___ DATASET CONTENT ___

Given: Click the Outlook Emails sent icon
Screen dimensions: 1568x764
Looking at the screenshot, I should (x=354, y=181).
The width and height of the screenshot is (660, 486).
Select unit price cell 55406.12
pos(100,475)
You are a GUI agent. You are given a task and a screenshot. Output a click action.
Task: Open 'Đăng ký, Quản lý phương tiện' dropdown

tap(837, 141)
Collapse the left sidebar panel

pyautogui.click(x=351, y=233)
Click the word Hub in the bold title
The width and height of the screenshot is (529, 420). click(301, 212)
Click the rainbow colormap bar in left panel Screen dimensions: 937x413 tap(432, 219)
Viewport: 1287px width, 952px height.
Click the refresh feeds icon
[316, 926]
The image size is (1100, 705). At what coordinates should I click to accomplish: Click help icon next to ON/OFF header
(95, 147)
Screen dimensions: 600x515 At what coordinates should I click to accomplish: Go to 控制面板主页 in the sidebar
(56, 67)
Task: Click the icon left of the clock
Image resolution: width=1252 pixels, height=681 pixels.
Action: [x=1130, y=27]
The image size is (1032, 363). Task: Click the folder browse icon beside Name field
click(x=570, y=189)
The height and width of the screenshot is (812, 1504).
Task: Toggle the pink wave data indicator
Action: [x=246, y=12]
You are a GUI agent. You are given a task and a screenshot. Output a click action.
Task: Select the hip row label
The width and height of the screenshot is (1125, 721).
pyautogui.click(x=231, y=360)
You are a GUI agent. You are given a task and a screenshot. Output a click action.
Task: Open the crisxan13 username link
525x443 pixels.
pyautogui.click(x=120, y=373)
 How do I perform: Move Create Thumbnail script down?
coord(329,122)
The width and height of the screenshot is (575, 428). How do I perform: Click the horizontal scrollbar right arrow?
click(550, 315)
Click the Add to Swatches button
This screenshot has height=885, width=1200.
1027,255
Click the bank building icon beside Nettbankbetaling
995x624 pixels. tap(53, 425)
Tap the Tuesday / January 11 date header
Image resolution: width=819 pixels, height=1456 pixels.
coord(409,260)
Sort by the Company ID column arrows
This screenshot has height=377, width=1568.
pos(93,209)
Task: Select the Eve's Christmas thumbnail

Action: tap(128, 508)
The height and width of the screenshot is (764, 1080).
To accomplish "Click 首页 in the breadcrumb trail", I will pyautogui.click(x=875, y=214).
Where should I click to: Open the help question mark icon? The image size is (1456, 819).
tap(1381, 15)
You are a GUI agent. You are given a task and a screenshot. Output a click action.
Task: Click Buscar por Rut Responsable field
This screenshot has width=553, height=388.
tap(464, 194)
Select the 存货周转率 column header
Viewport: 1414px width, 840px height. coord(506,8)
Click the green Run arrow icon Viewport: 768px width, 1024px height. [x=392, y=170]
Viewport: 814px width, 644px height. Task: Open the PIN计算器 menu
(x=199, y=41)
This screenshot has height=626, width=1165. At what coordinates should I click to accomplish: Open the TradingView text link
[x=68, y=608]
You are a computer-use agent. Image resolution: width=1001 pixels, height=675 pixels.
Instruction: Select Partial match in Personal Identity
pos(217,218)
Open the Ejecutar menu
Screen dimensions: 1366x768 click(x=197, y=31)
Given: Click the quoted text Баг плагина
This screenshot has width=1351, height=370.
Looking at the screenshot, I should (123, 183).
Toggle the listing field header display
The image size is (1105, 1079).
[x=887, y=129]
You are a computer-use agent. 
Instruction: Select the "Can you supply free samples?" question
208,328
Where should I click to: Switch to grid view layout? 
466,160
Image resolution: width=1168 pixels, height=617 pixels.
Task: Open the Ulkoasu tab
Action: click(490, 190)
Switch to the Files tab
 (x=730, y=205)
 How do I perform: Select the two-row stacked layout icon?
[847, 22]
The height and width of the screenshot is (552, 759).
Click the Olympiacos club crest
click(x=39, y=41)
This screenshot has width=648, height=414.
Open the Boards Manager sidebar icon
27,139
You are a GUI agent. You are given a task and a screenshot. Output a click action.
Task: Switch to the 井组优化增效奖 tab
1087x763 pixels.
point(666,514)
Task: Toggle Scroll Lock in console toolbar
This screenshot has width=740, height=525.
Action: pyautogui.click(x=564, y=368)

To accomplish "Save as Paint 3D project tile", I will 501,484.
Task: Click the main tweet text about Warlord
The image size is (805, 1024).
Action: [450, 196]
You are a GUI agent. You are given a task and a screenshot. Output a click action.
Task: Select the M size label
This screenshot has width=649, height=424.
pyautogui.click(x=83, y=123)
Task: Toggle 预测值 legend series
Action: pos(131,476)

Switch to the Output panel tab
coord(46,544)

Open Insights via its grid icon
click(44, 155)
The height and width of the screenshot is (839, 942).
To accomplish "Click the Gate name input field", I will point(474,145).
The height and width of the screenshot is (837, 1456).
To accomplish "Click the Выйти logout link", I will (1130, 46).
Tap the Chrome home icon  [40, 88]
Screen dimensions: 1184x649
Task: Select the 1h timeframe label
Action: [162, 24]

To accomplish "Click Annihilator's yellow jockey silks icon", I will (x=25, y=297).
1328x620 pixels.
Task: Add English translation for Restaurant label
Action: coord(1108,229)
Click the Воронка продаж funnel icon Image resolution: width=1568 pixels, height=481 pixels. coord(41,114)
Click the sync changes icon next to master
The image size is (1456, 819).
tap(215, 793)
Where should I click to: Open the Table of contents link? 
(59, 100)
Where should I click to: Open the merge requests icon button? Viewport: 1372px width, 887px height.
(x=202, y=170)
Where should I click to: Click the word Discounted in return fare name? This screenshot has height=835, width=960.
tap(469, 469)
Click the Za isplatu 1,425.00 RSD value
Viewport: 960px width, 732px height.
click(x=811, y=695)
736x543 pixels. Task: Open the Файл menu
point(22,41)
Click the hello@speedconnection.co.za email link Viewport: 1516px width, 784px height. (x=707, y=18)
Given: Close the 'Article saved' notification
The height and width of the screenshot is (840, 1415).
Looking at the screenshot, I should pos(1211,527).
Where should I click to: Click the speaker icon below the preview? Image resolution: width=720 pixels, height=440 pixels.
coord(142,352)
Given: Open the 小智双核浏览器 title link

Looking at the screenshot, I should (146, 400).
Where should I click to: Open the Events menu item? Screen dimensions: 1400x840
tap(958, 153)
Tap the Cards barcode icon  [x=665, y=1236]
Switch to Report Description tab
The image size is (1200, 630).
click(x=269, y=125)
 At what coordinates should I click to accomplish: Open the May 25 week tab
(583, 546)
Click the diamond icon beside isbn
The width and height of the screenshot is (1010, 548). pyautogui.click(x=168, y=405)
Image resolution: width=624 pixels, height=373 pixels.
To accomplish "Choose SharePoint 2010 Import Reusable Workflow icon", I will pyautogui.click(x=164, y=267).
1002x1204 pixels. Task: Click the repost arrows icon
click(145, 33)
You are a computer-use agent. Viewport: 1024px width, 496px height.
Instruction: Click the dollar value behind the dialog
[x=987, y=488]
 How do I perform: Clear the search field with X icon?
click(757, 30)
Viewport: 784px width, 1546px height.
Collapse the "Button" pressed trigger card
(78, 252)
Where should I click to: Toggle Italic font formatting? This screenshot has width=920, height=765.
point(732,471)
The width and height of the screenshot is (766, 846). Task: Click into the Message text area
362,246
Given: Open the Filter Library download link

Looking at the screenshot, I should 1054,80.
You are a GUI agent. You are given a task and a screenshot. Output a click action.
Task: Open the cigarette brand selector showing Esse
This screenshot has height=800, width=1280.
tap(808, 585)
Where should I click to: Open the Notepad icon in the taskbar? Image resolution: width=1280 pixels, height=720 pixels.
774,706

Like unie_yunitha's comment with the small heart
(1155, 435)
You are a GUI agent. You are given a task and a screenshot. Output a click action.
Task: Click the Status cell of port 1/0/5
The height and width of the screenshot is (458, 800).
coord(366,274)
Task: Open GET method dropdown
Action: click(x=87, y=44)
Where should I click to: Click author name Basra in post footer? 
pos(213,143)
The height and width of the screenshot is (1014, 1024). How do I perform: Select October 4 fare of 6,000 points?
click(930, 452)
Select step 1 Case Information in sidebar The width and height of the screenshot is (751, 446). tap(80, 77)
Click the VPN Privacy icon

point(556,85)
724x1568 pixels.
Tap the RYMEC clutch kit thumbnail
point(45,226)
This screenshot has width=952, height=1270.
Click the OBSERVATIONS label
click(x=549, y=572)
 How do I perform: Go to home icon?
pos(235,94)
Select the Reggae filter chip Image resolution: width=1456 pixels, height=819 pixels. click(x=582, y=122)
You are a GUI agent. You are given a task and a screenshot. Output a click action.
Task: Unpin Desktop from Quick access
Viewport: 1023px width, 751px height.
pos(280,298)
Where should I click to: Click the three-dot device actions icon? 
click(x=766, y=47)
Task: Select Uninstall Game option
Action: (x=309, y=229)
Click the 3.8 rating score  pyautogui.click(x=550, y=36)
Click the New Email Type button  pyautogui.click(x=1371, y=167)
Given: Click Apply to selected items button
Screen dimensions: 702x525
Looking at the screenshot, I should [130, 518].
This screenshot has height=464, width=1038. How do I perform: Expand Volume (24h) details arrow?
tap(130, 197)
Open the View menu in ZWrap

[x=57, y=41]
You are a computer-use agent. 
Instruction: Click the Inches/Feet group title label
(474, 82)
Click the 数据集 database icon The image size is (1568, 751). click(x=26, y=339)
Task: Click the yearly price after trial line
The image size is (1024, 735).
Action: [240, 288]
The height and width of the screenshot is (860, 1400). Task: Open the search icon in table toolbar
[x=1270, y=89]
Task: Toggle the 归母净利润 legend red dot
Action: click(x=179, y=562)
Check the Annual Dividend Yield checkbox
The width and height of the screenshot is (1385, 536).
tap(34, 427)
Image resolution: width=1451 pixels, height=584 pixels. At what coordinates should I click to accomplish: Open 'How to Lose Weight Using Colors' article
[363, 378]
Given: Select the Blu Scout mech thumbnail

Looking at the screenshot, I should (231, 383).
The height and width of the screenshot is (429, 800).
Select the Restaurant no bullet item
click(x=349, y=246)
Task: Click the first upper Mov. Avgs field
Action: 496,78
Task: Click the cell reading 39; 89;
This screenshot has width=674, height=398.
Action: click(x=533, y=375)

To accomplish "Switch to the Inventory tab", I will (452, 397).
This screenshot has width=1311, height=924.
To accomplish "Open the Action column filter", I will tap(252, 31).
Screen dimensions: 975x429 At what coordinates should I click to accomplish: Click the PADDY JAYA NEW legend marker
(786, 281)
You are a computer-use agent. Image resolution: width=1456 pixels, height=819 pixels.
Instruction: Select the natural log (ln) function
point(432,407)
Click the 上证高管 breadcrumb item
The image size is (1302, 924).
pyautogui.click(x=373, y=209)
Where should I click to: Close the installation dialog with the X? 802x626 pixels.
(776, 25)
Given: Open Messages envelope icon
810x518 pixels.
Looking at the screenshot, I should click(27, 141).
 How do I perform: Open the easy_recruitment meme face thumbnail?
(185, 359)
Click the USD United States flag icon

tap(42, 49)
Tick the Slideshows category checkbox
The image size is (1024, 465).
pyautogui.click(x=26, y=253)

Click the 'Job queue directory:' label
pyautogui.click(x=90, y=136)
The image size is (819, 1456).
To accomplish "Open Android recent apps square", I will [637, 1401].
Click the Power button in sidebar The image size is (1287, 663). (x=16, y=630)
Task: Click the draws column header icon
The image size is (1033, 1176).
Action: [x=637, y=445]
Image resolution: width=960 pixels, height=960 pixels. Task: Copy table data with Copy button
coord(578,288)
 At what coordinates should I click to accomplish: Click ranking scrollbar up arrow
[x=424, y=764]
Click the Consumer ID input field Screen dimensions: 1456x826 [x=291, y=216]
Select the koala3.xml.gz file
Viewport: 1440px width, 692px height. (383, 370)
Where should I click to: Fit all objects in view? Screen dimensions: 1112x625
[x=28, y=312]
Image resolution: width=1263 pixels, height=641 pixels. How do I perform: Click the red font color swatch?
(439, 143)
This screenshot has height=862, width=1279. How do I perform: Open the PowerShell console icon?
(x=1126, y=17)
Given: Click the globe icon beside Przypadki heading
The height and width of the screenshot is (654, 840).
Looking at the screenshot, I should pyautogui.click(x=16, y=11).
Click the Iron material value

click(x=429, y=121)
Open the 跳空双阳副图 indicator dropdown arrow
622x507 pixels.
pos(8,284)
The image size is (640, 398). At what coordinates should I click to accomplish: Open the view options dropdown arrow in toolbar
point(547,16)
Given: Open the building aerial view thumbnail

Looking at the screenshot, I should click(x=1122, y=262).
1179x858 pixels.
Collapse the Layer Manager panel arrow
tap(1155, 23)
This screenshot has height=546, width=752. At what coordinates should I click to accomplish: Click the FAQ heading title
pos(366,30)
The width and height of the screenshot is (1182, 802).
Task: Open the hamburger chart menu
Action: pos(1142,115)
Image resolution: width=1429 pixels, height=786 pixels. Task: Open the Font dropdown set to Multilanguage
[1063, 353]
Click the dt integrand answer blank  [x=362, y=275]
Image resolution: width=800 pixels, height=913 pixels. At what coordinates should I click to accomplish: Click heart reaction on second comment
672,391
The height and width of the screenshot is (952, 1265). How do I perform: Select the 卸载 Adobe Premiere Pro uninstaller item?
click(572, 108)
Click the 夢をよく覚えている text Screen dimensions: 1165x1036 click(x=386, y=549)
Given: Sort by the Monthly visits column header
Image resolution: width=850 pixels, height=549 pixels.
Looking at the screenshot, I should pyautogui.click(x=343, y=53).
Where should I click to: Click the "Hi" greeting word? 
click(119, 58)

___

YOUR TASK |
Looking at the records above, please work out how many lines contain "input" and state only that number.

YOUR RESPONSE |
2